Search Filter	Description
`department=EDI`	Limits the search to entries that have the attribute, `department`, with a value of `EDI`.
`department=EDI,group=administrators`	Limits the search to entries that must match two attributes. The user must be in the `EDI` department and in the `administrators` group.
`department=EDI,telephoneNumber=800*`	Limits search to EDI department members with a telephone number starting with `800`.
`objectclass=person`	Limit the search to entries that are people if the Base DN contains other entries (for example, computers) and people.
`!(userAccountControl:1.2.840.113556.1.4.803:=2)`	Excludes disabled accounts - in Active Directory, if an account is disabled, bit `0x02` in the `userAccountControl` attribute value is on. `1.2.840.113556.1.4.803` is the rule object ID (ruleOID) for the LDAP bitwise `AND` operator.

If the value to search in has any of the following special characters, they must be substituted in the Search Filter with the corresponding escape sequence.

ASCII character	Escape Sequence Substitute
`*`	`\2a`
`(`	`\28`
`)`	`\29`
`,`	`\2c`
`\`	`\5c`
`NUL`	`\00`
`/`	`\2f`

The Username Attribute is the directory attribute that matches the username entered when a login is required. The following table contains typical attribute names for the supported directory types.

Directory Type	Username Attribute
Active Directory	`sAMAccountName`
Apache Directory Services	`Uid`
Lotus Domino	`CN`
Novell eDirectory	`CN`
DirX	`cn`

The LDAP Server Advanced Settings dialog box displays when you click Advanced on the LDAP Server tab. Use this dialog box to specify values for password expiration checking.

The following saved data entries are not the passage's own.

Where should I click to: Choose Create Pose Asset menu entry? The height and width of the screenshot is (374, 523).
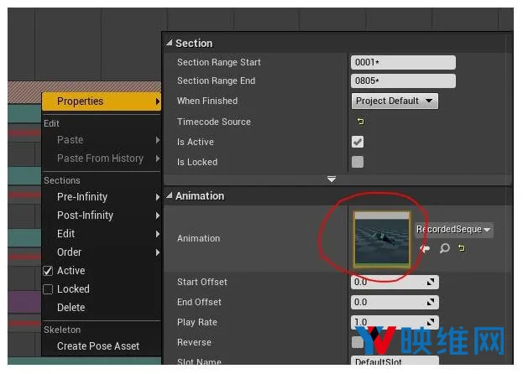(x=98, y=346)
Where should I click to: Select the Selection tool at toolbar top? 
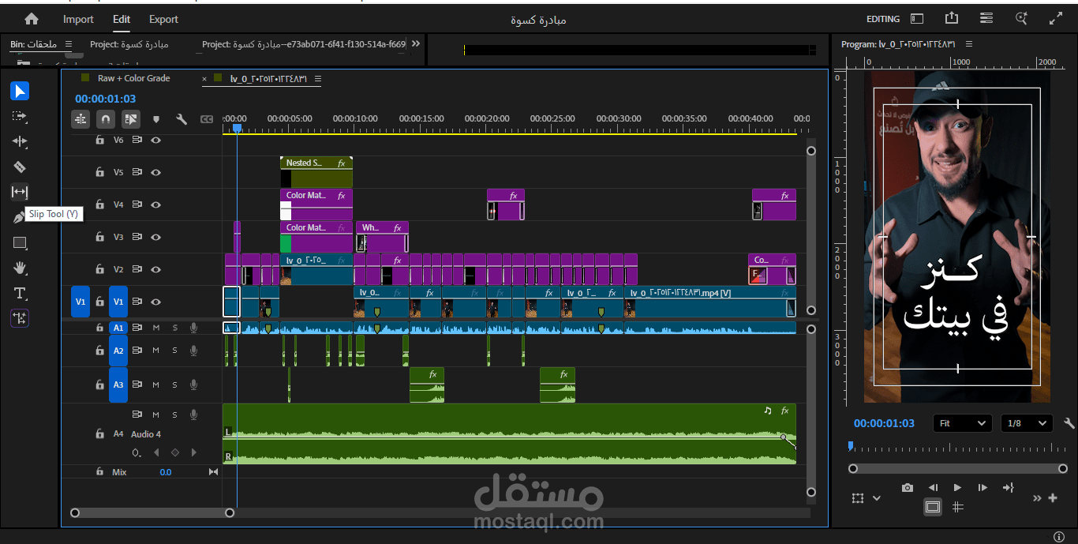(19, 90)
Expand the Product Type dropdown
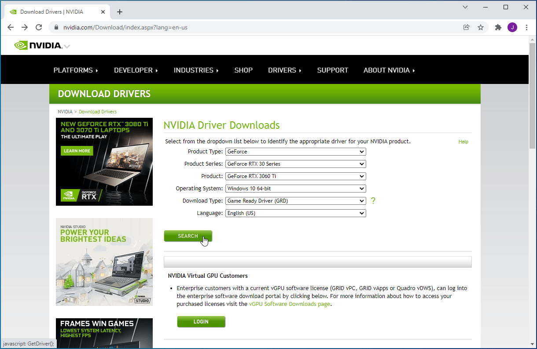537x349 pixels. pyautogui.click(x=295, y=152)
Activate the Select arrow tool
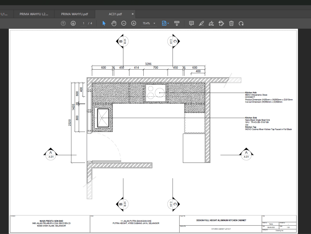The width and height of the screenshot is (311, 234). pyautogui.click(x=104, y=23)
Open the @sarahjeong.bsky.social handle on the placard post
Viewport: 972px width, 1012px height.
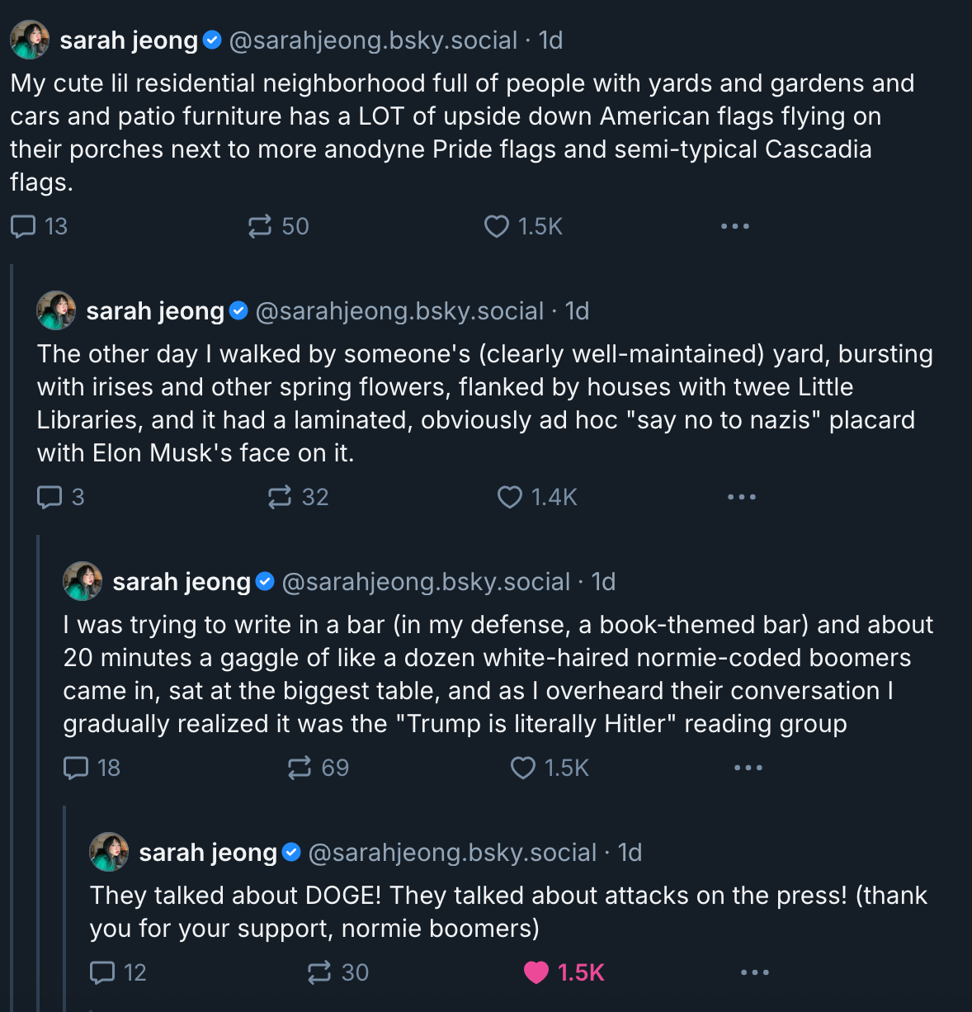coord(399,311)

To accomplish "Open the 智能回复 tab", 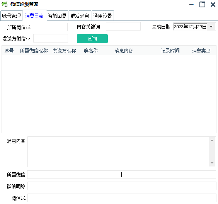I will [x=57, y=16].
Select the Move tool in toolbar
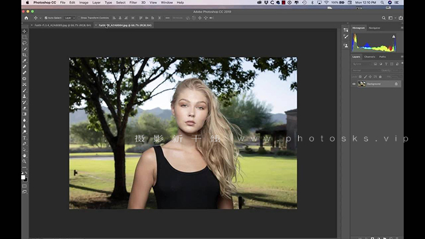Image resolution: width=425 pixels, height=239 pixels. click(x=24, y=32)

Enable Password Expiration Checking: Select this check box to enable password expiration checking and the rest of the fields in the dialog box. Password expiration checking provides a daily email notification to the system administrator.
Warning Days Before Password Expiration: The range of days within which a notification is generated.
Daily Time Check: The time of day password expiration is checked.
To: The email address of the recipient of the daily password expiration check notification. You can specify multiple recipients. Separate email addresses by commas (,), semi-colons(;) or colons(:).; One or more individual users can also receive an email notification, if specified, when the Security Mode is not set to None and an email address is configured for the users (as part of his Active Directory settings). A Web Portal user whose password hasn't already expired is directed to the web link (see Providing access to the web portal) where they can change their password. Otherwise, they are directed to contact the system administrator for assistance in changing it.; Default value: The System Administrator email address defined in the Options > Other panel in the native UI or Administration > System > Other in the web UI.
From: The email address of the sender of the daily password expiration check notification. If this field contains multiple email addresses, only the first address is displayed.; Default value: The System Administrator email address defined in the Options > Other panel in the native UI or Administration > System > Other in the web UI.
Subject: String that appears in the Subject field of the daily password expiration check notification.